WHAT THIS TASK INVOLVES:
What is needed here is an exact repetition of the records below, beginning at the line that has "HON (20, 1964)" and stopping after the line that has "Cookie settings [button] (383, 2566)".

GIVEN DATA:
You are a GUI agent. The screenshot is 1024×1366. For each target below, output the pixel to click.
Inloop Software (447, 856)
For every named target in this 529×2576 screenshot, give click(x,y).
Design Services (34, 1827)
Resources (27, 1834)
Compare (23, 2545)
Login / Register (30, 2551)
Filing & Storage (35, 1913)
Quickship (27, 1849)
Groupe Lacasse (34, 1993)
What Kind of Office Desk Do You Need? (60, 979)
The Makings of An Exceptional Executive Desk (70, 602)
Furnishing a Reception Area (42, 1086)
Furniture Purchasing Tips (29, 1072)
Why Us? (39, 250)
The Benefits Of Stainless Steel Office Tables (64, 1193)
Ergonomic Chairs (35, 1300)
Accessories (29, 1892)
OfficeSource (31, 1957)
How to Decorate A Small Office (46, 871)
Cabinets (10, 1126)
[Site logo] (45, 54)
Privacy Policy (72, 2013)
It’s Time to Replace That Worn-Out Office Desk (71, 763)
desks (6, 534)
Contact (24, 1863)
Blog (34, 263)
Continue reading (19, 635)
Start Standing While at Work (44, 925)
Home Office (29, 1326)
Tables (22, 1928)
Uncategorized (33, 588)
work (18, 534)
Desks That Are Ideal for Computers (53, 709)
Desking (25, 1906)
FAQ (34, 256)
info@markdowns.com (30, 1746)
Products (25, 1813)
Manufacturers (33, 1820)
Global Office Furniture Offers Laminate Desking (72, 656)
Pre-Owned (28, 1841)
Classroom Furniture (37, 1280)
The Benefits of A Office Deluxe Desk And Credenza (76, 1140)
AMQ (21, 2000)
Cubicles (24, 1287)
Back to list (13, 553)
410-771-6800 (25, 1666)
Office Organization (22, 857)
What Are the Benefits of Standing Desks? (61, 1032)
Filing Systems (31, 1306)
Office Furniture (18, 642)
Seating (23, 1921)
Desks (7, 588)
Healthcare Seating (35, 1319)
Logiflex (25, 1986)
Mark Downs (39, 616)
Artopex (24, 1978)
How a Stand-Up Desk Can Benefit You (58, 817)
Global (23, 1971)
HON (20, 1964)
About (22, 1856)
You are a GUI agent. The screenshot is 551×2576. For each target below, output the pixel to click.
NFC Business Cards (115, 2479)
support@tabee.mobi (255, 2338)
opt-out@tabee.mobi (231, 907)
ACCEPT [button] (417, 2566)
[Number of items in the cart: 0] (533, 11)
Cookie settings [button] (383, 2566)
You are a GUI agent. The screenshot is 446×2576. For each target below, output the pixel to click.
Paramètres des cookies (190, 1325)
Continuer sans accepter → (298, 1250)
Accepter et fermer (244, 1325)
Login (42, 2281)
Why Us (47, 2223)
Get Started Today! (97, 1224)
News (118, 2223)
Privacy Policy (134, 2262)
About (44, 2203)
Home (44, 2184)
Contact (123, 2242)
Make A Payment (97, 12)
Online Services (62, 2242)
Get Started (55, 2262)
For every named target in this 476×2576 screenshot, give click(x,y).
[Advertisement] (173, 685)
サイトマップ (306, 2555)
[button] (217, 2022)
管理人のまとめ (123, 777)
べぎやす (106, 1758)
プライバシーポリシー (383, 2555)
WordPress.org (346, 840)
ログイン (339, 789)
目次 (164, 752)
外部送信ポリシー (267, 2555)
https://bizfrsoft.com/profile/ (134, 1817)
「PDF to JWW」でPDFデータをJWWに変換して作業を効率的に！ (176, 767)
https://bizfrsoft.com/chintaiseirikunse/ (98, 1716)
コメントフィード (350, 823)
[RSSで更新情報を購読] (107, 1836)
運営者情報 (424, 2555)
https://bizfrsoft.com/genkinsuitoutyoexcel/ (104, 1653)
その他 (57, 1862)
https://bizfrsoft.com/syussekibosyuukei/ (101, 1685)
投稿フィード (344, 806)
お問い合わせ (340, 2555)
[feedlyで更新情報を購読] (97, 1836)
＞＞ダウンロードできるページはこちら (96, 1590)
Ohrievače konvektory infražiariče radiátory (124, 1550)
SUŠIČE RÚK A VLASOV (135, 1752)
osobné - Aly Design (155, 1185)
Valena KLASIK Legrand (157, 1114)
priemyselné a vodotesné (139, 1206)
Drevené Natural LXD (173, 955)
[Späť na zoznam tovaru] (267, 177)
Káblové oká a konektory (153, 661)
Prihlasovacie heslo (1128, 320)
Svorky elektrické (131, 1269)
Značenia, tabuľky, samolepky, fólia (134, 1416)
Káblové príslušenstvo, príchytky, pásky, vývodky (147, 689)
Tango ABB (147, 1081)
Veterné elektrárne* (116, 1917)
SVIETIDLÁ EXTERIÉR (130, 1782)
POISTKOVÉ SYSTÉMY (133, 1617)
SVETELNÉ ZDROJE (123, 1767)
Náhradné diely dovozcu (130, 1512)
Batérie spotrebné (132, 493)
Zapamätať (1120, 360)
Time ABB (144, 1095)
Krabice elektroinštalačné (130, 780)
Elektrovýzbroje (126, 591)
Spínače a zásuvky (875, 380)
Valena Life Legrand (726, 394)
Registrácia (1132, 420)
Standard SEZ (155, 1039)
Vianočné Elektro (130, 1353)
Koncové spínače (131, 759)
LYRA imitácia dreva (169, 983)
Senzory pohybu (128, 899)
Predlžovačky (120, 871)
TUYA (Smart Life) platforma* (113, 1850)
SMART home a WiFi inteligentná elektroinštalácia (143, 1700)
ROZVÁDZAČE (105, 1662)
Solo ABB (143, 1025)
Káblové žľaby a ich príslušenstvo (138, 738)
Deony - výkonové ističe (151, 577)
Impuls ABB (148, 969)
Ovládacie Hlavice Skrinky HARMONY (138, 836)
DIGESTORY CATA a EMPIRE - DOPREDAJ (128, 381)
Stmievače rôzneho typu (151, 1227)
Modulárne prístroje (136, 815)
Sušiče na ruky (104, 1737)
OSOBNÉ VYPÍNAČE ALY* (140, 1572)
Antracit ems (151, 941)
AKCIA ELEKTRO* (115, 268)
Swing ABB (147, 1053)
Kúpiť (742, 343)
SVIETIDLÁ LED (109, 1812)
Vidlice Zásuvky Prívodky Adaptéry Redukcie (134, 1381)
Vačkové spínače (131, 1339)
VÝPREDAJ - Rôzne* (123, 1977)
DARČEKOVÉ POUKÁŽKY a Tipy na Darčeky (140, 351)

ANSWER AREA:
HON (20, 1964)
About (22, 1856)
You are a GUI agent. The screenshot is 551×2576. For each target below, output the pixel to click.
NFC Business Cards (115, 2479)
support@tabee.mobi (255, 2338)
opt-out@tabee.mobi (231, 907)
ACCEPT [button] (417, 2566)
[Number of items in the cart: 0] (533, 11)
Cookie settings [button] (383, 2566)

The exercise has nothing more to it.